● Dataset entries
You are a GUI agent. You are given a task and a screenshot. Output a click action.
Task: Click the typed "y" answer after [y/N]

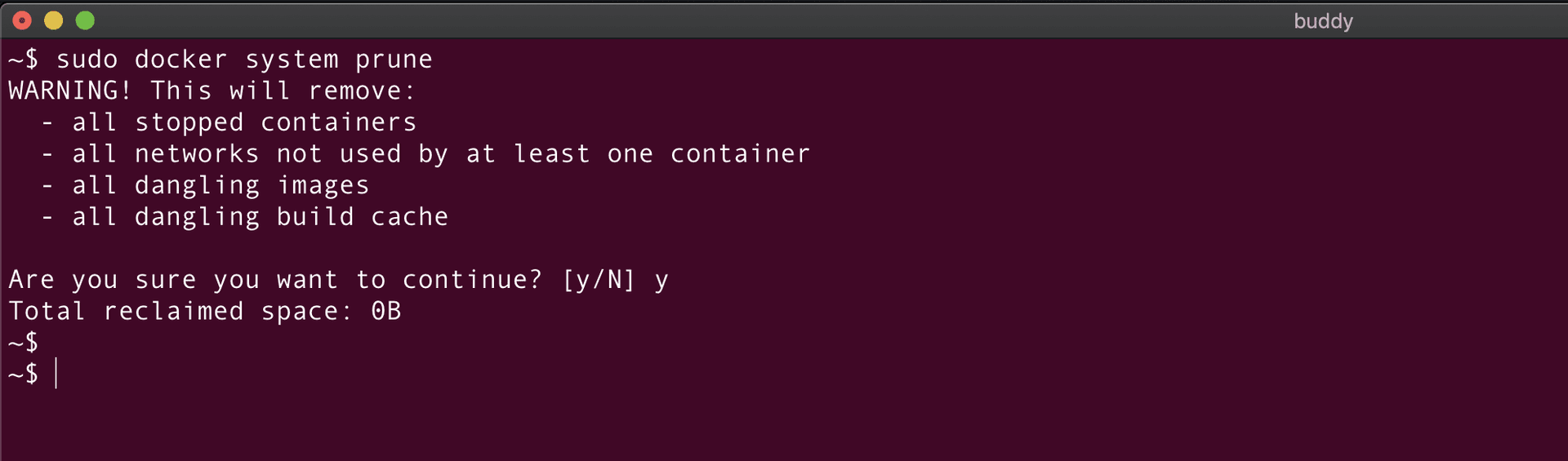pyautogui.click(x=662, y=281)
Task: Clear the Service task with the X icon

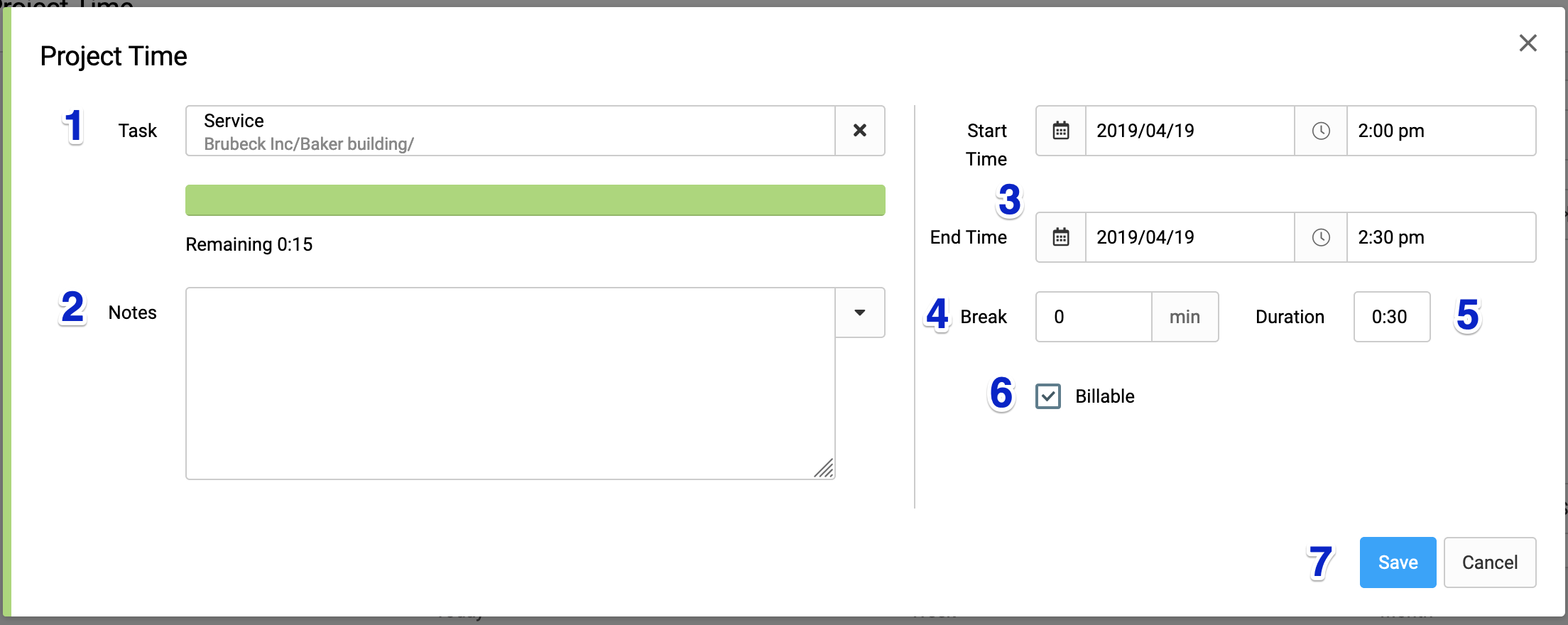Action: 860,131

● Task statement
Pictures excluded, print only the lines from the one with "Task: Click the" through the end of the entries above, exactly as written.

● Answer section
Task: Click the typed "y" answer after [y/N]

pyautogui.click(x=662, y=281)
Task: Clear the Service task with the X icon

Action: 860,131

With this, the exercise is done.